There was a better answer. Cat can't be comfortable all erect like that, after all of my tampering.

I study it briefly. I don't have a ruler, but it's almost as long as the tip of my middle finger to my wrist. Not nearly as wide, or thick, I suppose. If some painted it yellow and pink, I'd have almost thought it was one of those really fat pencils from back in kindergarten. I pouted with a startling amount of envy.

Now's the time for action. Cat's stiff as a board and I'm one of the few people who knows how to help. I carefully place her pajamas back where they belong and get out of bed, and as I head to and from the bathroom, I can hear Trina's snoring on one end of the hall. The noise cuts off when I close my door back, my fist clenched around my own bath towel. Cat, you owe me big for this, and you'll never know why. If Trina ever found out... let alone about what I was doing... luckily, that was never going to happen.

I took a huge breath and steeled myself. The plan? Remove Cat's erection and get back to sleep and hide the evidence. Cat's head wobbles in dreamland. I take that as a green-light.

Nimbly, I swooped into bed and cupped my non-dominant hand around Cat's erection, holding the towel in my other hand. In the interest of speeding the procedure along, I ran my hand under some cold water for about thirty seconds, and my gambit paid off because Cat's penis hardened in my grasp.

Robbie has told me before that in some online circles, people call this "melting the ice caps". From then on, I did my best to not think of Robbie while I worked, considering. My hand moved up and down. I'm going on the record saying that it may have been possessed.

Cat wobbled, and I knew from eavesdropping on conversations between the Hollywood Arts senior classmen that wobbling was usually a good thing in this scenario. However, Cat waking up was most certainly not a good thing.

I slowed down, mentally astonished by how soft Cat's skin was down there, almost like a linoleum tile. A flicker of breath made me wince, seeing Cat and the way her cheeks flushed. Her body remained surprisingly unresponsive, even as my hand moved a little bit faster.

Pride plucked me. It was sort of like we were bonding, and every jitter Cat made sang to me. Licks of nausea rushed me, ordering that I cease and desist, but Cat's hips started pushing in response. The linoleum started sweating. I fought the urge to examine my hand. Just keep going Tori, nothing to see here. You are not jerking off your best friend in your own bed. You are not helping your best friend get off while she's asleep; no you most certainly are not.

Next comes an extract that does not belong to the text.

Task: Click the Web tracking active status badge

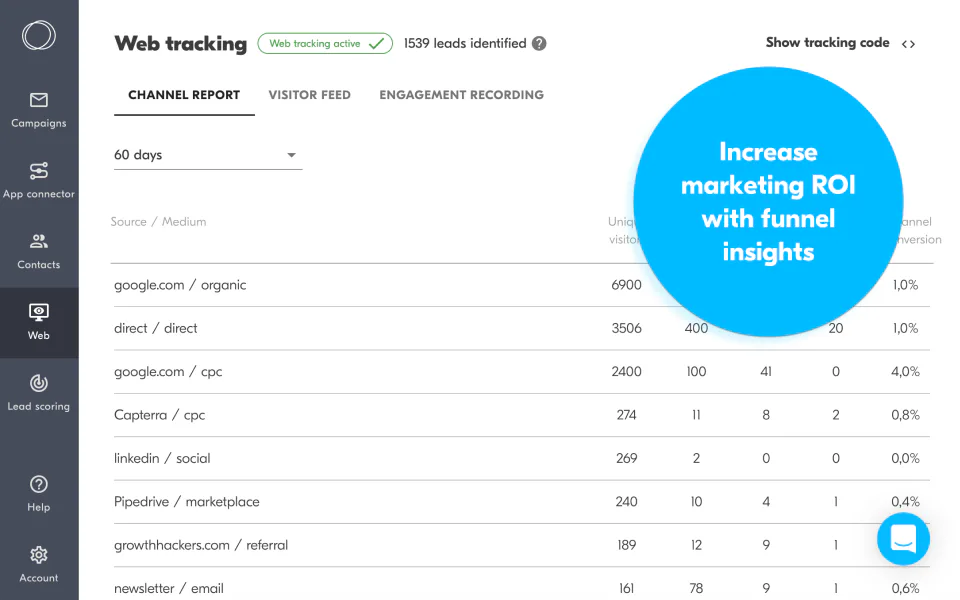Action: (325, 43)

A tiny, infantile whimper slips from Cat's lips.

Followed by a gasp, just as I rubbed my thumb over the tip, and a flood of white chased my thumb down her shaft. That was a bit quicker than I was expecting. I smothered the towel around her lap without a second thought. Had I known, I would have draped it more carefully.

Once the semen stopped spewing, I squeezed my hand around the towel for safe measure. Cat's next groan ballooned with pleasure. She'd enjoyed that. A moment ago, she sounded like I'd just stabbed her in the throat. By some miracle, she stayed asleep, with rosy cheeks that were oiled and gleaming, ready to cook a well-done steak.

Beneath my towel, I shoved against Cat's privates, trying to clean up the mess. Most of what she'd expelled went into my towel, and I think that's just fantastic. At least there's less of her to clean.

I yank the pajamas back up, confident that if nothing else woke her, that wouldn't. Appeased, Cat's friend descended into her pajamas until everything was back to the illusion of normal. Nothing about Cat, or our friendship, will ever be normal ever again.

I've just given my friend what older kids call a 'handjob'. With both of my hands shaking, I leaned over and hurled the messy towel under my bed. Disintegrate. The word was all that flashed through my head as I silently laid back down onto my pillow, eyes drifting downward.

By tomorrow, I'll convince myself that this was all a disturbing, erotic dream.

Change of plan. Tomorrow I'll convince myself that this was some sick, perverted dream that Sinjin told me about that somehow got junked up in my head.